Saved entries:

☆ ☆ ☆

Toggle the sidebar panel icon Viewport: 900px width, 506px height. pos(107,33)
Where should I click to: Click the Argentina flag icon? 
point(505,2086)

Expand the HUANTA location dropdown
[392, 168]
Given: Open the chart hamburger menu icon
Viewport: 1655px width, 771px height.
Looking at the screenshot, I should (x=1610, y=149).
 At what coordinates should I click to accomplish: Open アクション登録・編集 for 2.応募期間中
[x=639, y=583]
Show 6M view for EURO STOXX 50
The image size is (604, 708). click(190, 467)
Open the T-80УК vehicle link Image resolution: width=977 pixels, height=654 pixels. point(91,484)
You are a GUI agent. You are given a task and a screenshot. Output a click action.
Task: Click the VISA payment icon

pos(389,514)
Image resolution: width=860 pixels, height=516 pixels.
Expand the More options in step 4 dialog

☆ ☆ ☆

▸ **What to do**: Starting at the line with "At what coordinates", retype each line through the final one in the data above, unchanged and with nothing added.

▸ **Written response**:
 At what coordinates should I click to accomplish: Open アクション登録・編集 for 2.応募期間中
[x=639, y=583]
Show 6M view for EURO STOXX 50
The image size is (604, 708). click(190, 467)
Open the T-80УК vehicle link Image resolution: width=977 pixels, height=654 pixels. point(91,484)
You are a GUI agent. You are given a task and a screenshot. Output a click action.
Task: Click the VISA payment icon

pos(389,514)
Image resolution: width=860 pixels, height=516 pixels.
Expand the More options in step 4 dialog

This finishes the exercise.